LEESON, J.
Defendant appeals from a judgment of conviction and sentence for two counts of first-degree kidnapping, ORS 163.235 (Counts 1 and 2), one count of first-degree unlawful sexual penetration, ORS 163.411 (Count 3), two counts of attempted first-degree sodomy, ORS 163.405 (Counts 4 and 5), one count of first-degree sexual abuse, ORS 163.427 (Count 6), and one count of fourth-degree assault, ORS 163.160 (Count 7). He challenges the constitutionality of Ballot Measure 11, argues that the trial court erred in imposing post-prison supervision (PPS) terms on the first six counts and challenges the trial court’s ruling that the limitation imposed on consecutive sentences under the sentencing guidelines does not apply in the sentencing of groups of felonies that include crimes listed in ORS 137.700.
We review for errors of law,
State v. Cook,
108 Or App 576, 582, 816 P2d 697 (1991),
rev den
312 Or 588 (1992), and remand for resentencing.
Following his indictment, defendant filed a series of demurrers that, among other things, challenged the constitutionality of Ballot Measure 11. The court denied those demurrers on their merits.
On March 1, 1996, defendant was convicted. His convictions on Counts 1, 2, 3 and 6 are subject to both the sentencing guidelines and Ballot Measure 11. The trial court imposed Ballot Measure 11 sentences of 90 months each on Counts 1 and 2,100 months on Count 3, and 75 months on Count 6. ORS 137.700(2)(h), (n) and (p). It imposed presumptive, 17-month guidelines sentences on each of Counts 4 and 5 and ordered the sentences on Counts 2, 3, 5 and 6 to be served consecutively for a total incarceration term of 282 months. The court also imposed PPS terms on the first six counts.

:::

- STATED PROBLEM 1 -
Render the following sentence from the court opinion into French: "The court denied those demurrers on their merits."
- STATED PROBLEM 2 -
Write the next part of the court opinion, picking up after its final sentence.

- SOURCE DATA -
:::

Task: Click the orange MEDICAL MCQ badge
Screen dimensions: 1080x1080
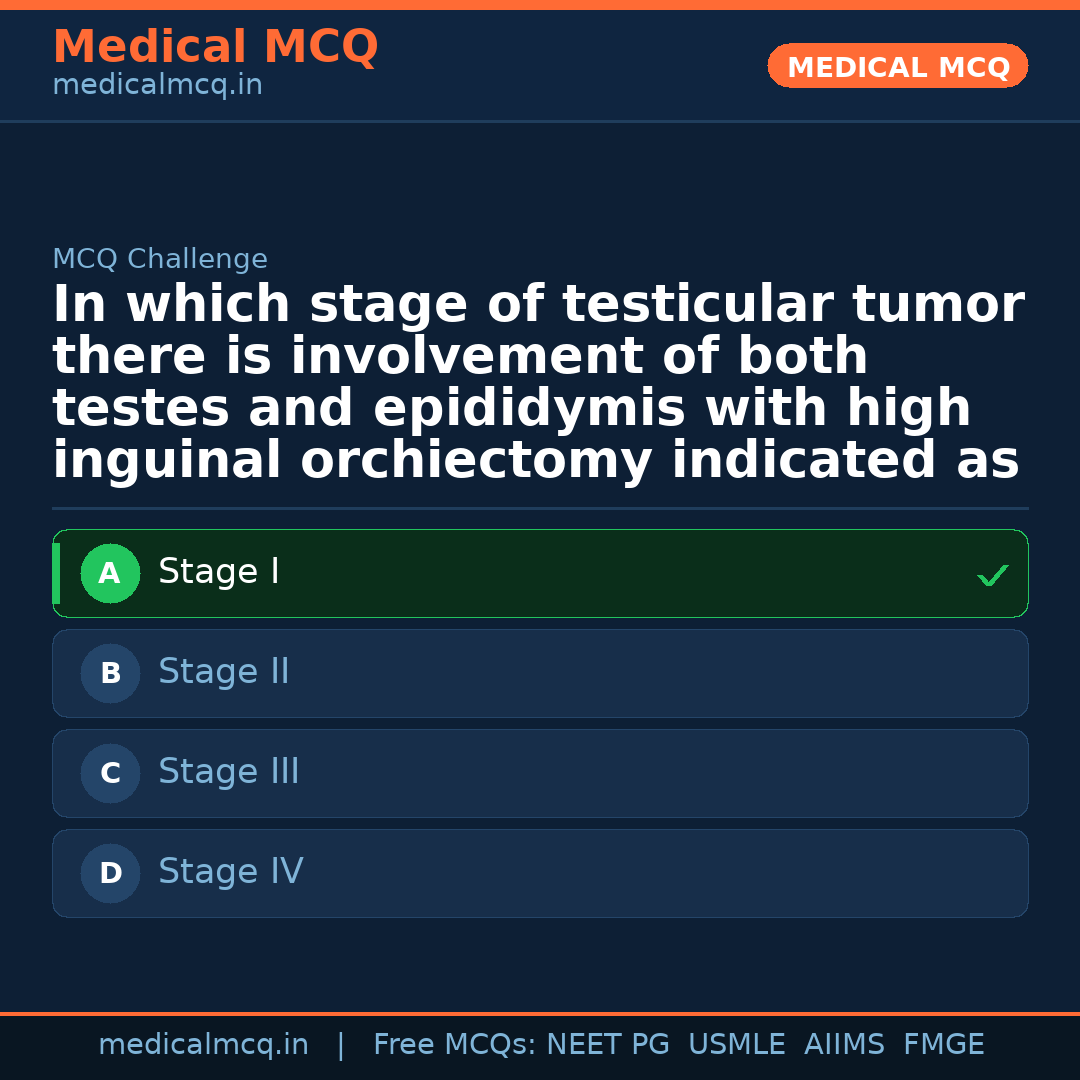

:::

- TASK RESULT 1 -
Le tribunal a rejeté ces exceptions sur le fond.

- TASK RESULT 2 -
On appeal, defendant renews his constitutional challenges to Ballot Measure 11. Those challenges have been rejected by the Supreme Court.
State ex rel Huddleston v. Sawyer,
324 Or 597, 609-30, 932 P2d 1145,
cert
den_ US_, 118 S Ct 557,139 L Ed 2d 399 (1997).
Defendant also assigns error to the trial court’s imposition of PPS terms on three of the four consecutive sentences, although he concedes that the alleged error is not preserved. We may review an unpreserved sentencing error only if it does not involve discretionary and factual determination and if the defendant shows that the legal errors are errors apparent on the face of the record.
State v. Brown,
310 Or 347, 355, 800 P2d 259 (1990). A facially apparent error is obvious and not reasonably in dispute.
State v. Farmer,
317 Or 220, 224, 856 P2d 623 (1993). In this case, whether a PPS term may be imposed on each consecutive sentence is reasonably disputed by the parties. Consequently, defendant’s claim of error is neither apparent nor reviewable.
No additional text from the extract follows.